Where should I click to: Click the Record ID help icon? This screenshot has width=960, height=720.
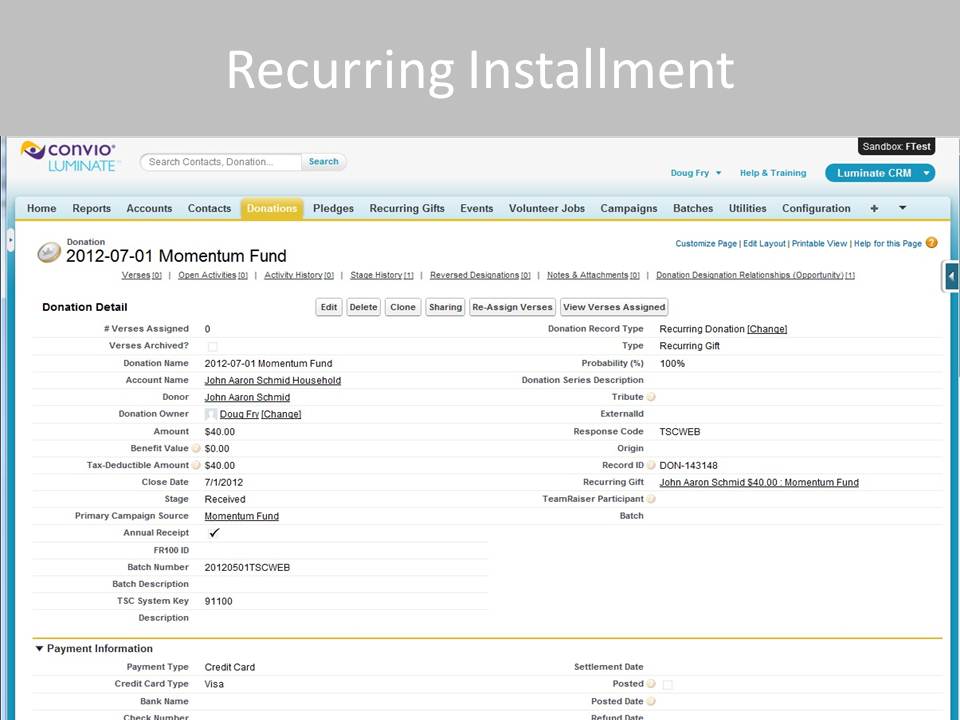tap(651, 466)
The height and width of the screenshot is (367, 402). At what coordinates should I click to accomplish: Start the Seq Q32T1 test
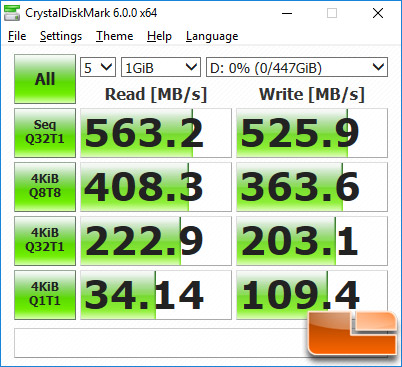pyautogui.click(x=45, y=133)
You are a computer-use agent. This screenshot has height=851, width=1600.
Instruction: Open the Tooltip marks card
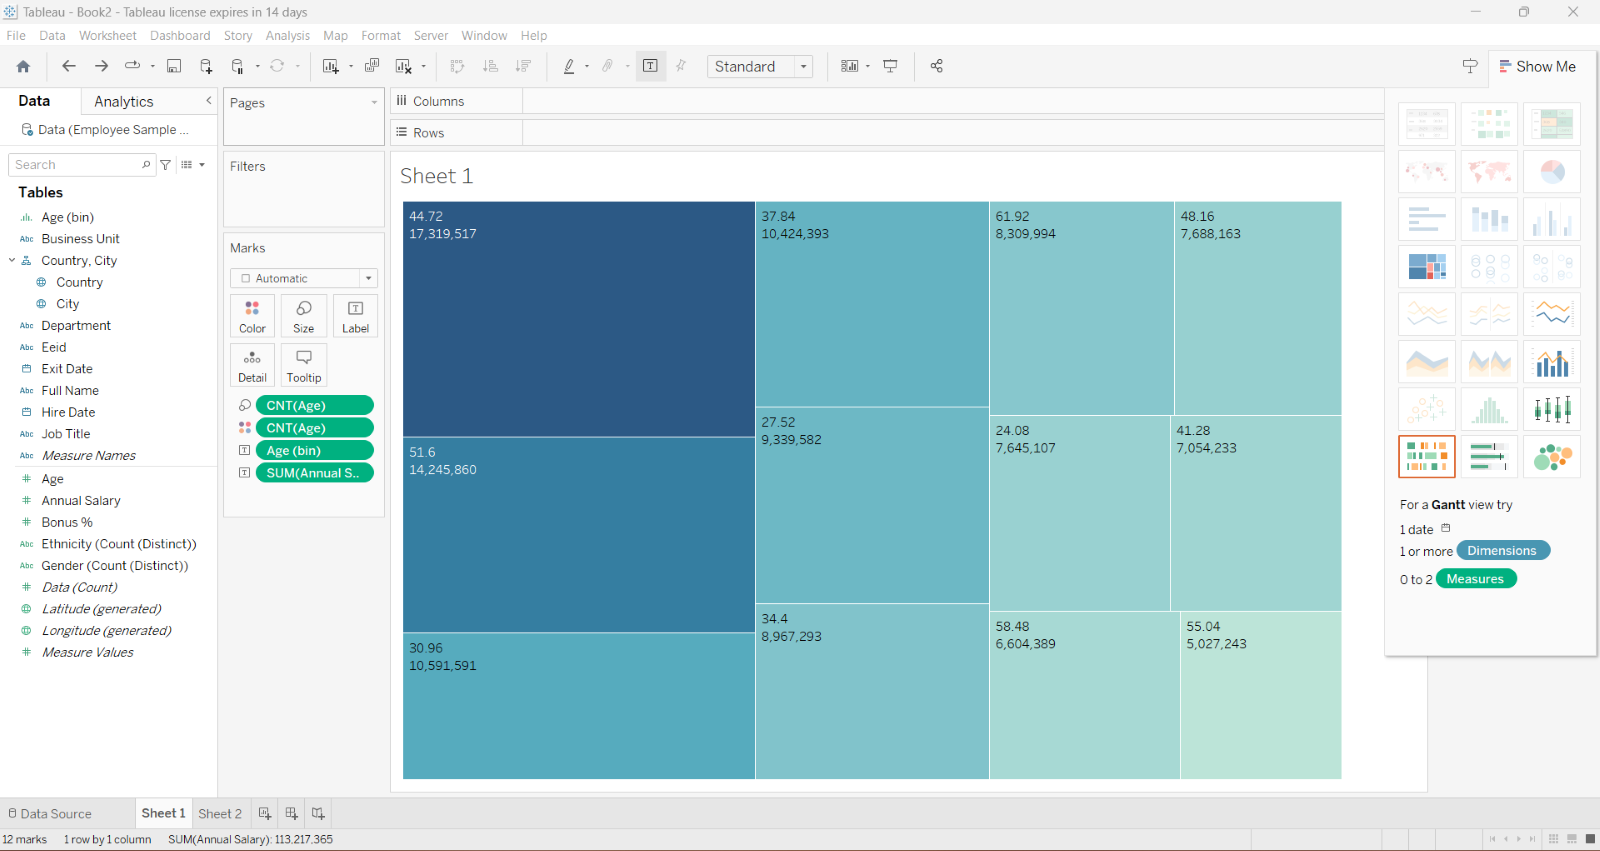304,366
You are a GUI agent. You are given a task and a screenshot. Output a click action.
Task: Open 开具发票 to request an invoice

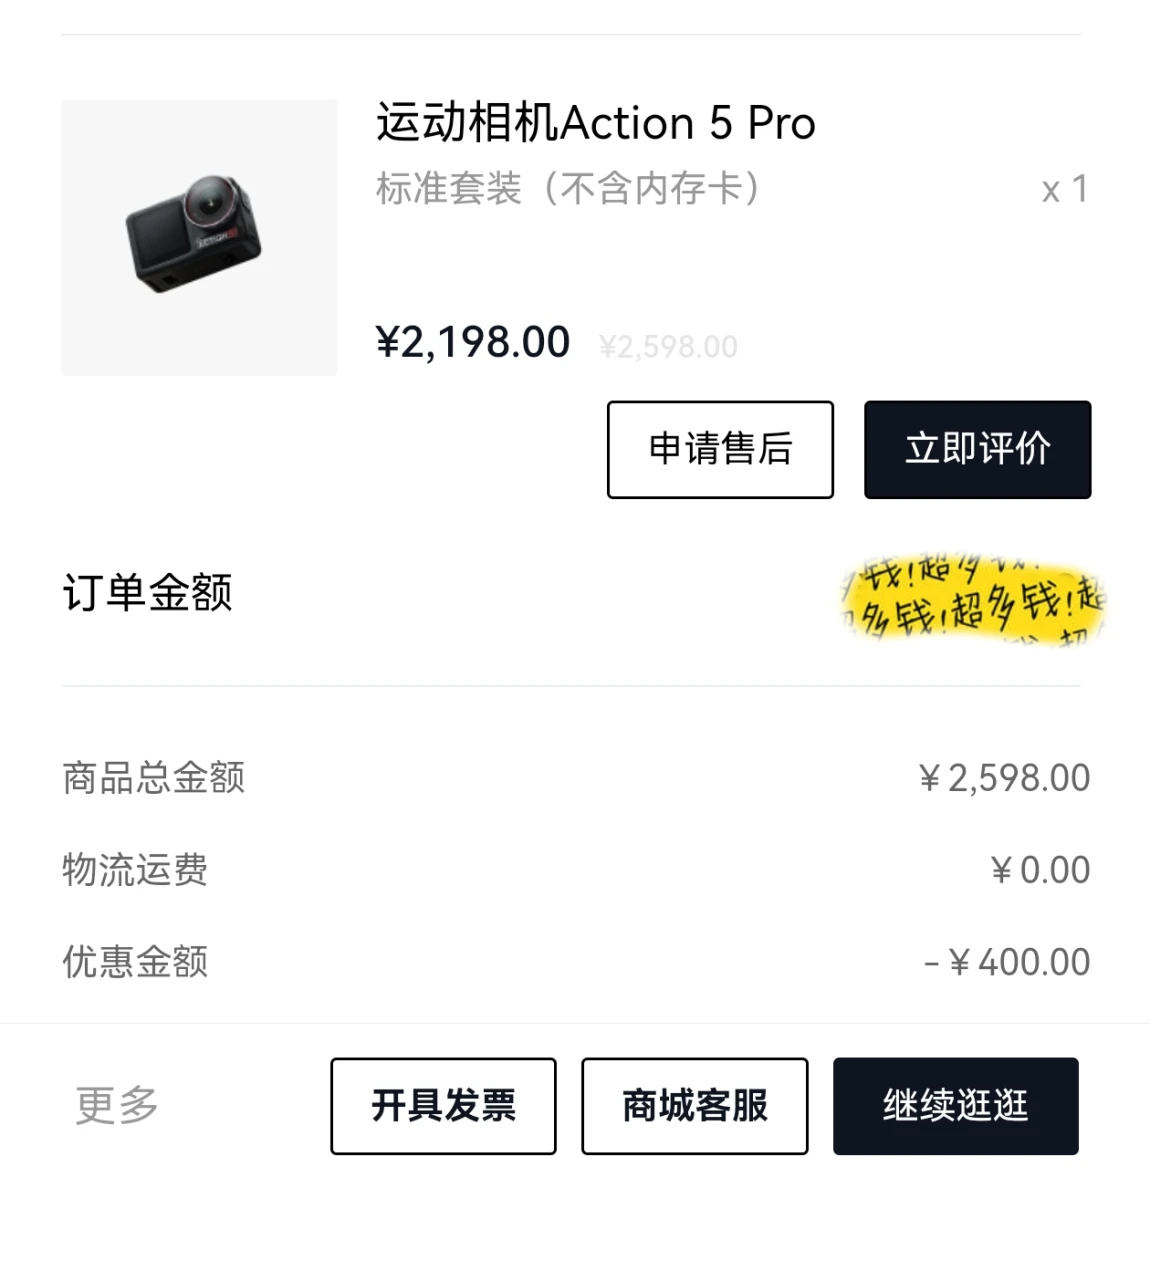(x=443, y=1106)
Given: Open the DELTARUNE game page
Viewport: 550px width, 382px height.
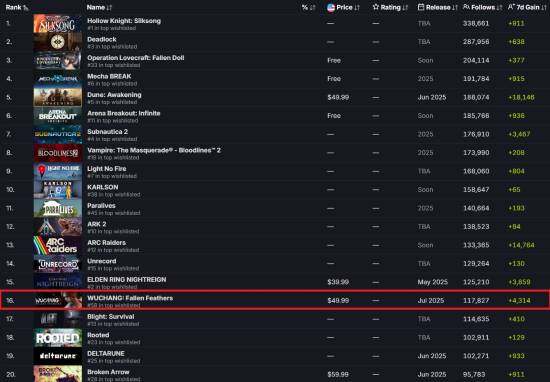Looking at the screenshot, I should [x=106, y=354].
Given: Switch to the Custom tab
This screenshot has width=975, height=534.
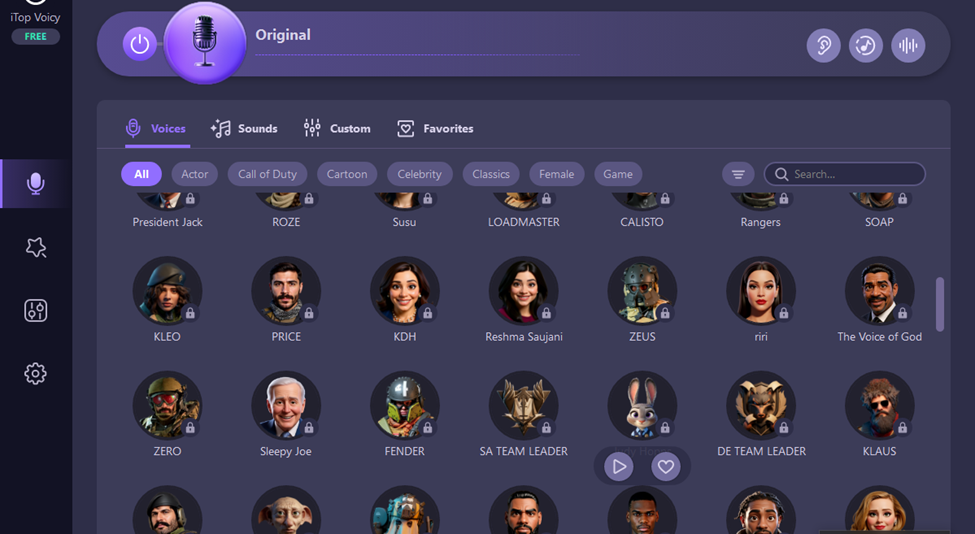Looking at the screenshot, I should pyautogui.click(x=337, y=128).
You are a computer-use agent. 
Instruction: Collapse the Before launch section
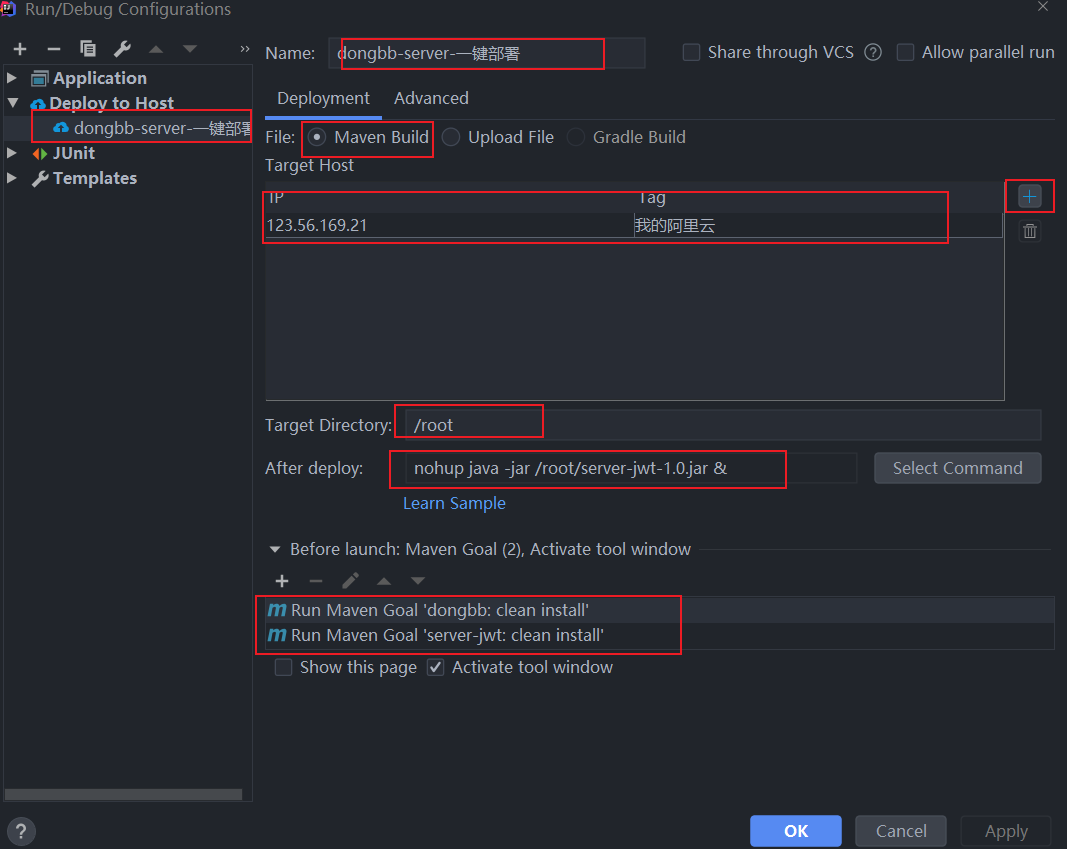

* **Exercise details**
Return each of the lines exactly as they appear above, with no images.

* **Answer space**
Where should I click to: Click the Record ID help icon? This screenshot has width=960, height=720.
tap(651, 466)
The height and width of the screenshot is (367, 402). At what coordinates should I click to accomplish: Start the Seq Q32T1 test
pyautogui.click(x=45, y=133)
You are a computer-use agent. This screenshot has height=851, width=1600.
Instruction: Open the Tooltip marks card
304,366
You are a GUI agent. You are given a task and a screenshot. Output a click action.
Task: Open 开具发票 to request an invoice

(x=443, y=1106)
Given: Open the DELTARUNE game page
Viewport: 550px width, 382px height.
Looking at the screenshot, I should [x=106, y=354].
Given: Switch to the Custom tab
This screenshot has width=975, height=534.
Looking at the screenshot, I should pyautogui.click(x=337, y=128).
You are a computer-use agent. 
Instruction: Collapse the Before launch section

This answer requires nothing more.